Set task:
Copy the following items verbatim, every line unchanged and in order.

Provided records:
<<<<

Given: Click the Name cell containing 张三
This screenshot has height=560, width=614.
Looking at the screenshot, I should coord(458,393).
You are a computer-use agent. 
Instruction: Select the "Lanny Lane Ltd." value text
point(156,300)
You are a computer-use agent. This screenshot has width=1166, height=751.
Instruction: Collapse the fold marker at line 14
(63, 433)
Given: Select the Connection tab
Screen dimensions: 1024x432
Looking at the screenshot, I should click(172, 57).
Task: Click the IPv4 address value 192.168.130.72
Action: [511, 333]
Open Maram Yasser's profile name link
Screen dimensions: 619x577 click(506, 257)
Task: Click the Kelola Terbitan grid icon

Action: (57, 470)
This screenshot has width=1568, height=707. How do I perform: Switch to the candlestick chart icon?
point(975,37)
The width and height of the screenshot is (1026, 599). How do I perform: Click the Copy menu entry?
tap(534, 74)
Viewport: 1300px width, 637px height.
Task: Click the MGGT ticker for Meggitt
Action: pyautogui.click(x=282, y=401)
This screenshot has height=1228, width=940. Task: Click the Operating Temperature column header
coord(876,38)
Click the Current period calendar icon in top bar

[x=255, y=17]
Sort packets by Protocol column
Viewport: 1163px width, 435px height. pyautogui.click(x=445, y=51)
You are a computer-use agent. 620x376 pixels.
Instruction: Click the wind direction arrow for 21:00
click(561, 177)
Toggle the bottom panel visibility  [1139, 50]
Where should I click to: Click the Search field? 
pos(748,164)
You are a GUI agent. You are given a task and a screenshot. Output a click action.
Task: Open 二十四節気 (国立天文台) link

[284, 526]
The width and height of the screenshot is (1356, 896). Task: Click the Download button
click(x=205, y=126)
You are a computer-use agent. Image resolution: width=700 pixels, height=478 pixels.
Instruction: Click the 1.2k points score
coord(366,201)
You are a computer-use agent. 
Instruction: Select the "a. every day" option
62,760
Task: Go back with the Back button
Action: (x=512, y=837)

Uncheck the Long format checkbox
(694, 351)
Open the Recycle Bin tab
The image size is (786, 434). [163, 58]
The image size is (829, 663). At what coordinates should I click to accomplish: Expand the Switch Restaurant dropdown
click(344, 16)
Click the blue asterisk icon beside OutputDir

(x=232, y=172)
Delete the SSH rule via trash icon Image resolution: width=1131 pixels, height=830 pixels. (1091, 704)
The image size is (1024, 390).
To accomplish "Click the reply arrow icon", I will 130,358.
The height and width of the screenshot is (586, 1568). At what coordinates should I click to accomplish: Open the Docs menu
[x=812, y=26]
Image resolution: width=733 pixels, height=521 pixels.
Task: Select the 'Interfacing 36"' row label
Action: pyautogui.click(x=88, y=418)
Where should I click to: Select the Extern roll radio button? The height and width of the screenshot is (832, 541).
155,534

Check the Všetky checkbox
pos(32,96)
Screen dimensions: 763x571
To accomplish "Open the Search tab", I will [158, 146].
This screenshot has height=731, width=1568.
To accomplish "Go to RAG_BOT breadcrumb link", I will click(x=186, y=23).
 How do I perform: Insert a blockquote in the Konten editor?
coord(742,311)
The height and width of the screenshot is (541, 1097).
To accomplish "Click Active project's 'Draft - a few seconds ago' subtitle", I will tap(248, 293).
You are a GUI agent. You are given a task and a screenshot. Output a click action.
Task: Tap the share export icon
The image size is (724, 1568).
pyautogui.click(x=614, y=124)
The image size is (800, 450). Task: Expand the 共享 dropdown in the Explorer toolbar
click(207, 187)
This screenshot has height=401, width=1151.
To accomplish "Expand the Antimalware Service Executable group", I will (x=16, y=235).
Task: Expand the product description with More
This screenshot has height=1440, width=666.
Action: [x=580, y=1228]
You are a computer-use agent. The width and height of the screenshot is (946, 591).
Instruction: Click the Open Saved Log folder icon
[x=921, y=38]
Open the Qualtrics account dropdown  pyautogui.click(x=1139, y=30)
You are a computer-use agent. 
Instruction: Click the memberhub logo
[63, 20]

>>>>

The solution:
Given: Click the Name cell containing 张三
This screenshot has height=560, width=614.
Looking at the screenshot, I should coord(458,393).
You are a computer-use agent. 
Instruction: Select the "Lanny Lane Ltd." value text
point(156,300)
You are a computer-use agent. This screenshot has width=1166, height=751.
Instruction: Collapse the fold marker at line 14
(63, 433)
Given: Select the Connection tab
Screen dimensions: 1024x432
Looking at the screenshot, I should click(172, 57).
Task: Click the IPv4 address value 192.168.130.72
Action: [511, 333]
Open Maram Yasser's profile name link
Screen dimensions: 619x577 click(506, 257)
Task: Click the Kelola Terbitan grid icon

Action: (57, 470)
This screenshot has width=1568, height=707. How do I perform: Switch to the candlestick chart icon?
point(975,37)
The width and height of the screenshot is (1026, 599). How do I perform: Click the Copy menu entry?
tap(534, 74)
Viewport: 1300px width, 637px height.
Task: Click the MGGT ticker for Meggitt
Action: pyautogui.click(x=282, y=401)
This screenshot has height=1228, width=940. Task: Click the Operating Temperature column header
coord(876,38)
Click the Current period calendar icon in top bar

[x=255, y=17]
Sort packets by Protocol column
Viewport: 1163px width, 435px height. pyautogui.click(x=445, y=51)
You are a computer-use agent. 620x376 pixels.
Instruction: Click the wind direction arrow for 21:00
click(561, 177)
Toggle the bottom panel visibility  [1139, 50]
Where should I click to: Click the Search field? 
pos(748,164)
You are a GUI agent. You are given a task and a screenshot. Output a click action.
Task: Open 二十四節気 (国立天文台) link

[284, 526]
The width and height of the screenshot is (1356, 896). Task: Click the Download button
click(x=205, y=126)
You are a computer-use agent. Image resolution: width=700 pixels, height=478 pixels.
Instruction: Click the 1.2k points score
coord(366,201)
You are a computer-use agent. 
Instruction: Select the "a. every day" option
62,760
Task: Go back with the Back button
Action: (x=512, y=837)

Uncheck the Long format checkbox
(694, 351)
Open the Recycle Bin tab
The image size is (786, 434). [163, 58]
The image size is (829, 663). At what coordinates should I click to accomplish: Expand the Switch Restaurant dropdown
click(344, 16)
Click the blue asterisk icon beside OutputDir

(x=232, y=172)
Delete the SSH rule via trash icon Image resolution: width=1131 pixels, height=830 pixels. (1091, 704)
The image size is (1024, 390).
To accomplish "Click the reply arrow icon", I will 130,358.
The height and width of the screenshot is (586, 1568). At what coordinates should I click to accomplish: Open the Docs menu
[x=812, y=26]
Image resolution: width=733 pixels, height=521 pixels.
Task: Select the 'Interfacing 36"' row label
Action: pyautogui.click(x=88, y=418)
Where should I click to: Select the Extern roll radio button? The height and width of the screenshot is (832, 541).
155,534

Check the Všetky checkbox
pos(32,96)
Screen dimensions: 763x571
To accomplish "Open the Search tab", I will [158, 146].
This screenshot has height=731, width=1568.
To accomplish "Go to RAG_BOT breadcrumb link", I will click(x=186, y=23).
 How do I perform: Insert a blockquote in the Konten editor?
coord(742,311)
The height and width of the screenshot is (541, 1097).
To accomplish "Click Active project's 'Draft - a few seconds ago' subtitle", I will tap(248, 293).
You are a GUI agent. You are given a task and a screenshot. Output a click action.
Task: Tap the share export icon
The image size is (724, 1568).
pyautogui.click(x=614, y=124)
The image size is (800, 450). Task: Expand the 共享 dropdown in the Explorer toolbar
click(207, 187)
This screenshot has height=401, width=1151.
To accomplish "Expand the Antimalware Service Executable group", I will (x=16, y=235).
Task: Expand the product description with More
This screenshot has height=1440, width=666.
Action: [x=580, y=1228]
You are a computer-use agent. The width and height of the screenshot is (946, 591).
Instruction: Click the Open Saved Log folder icon
[x=921, y=38]
Open the Qualtrics account dropdown  pyautogui.click(x=1139, y=30)
You are a computer-use agent. 
Instruction: Click the memberhub logo
[63, 20]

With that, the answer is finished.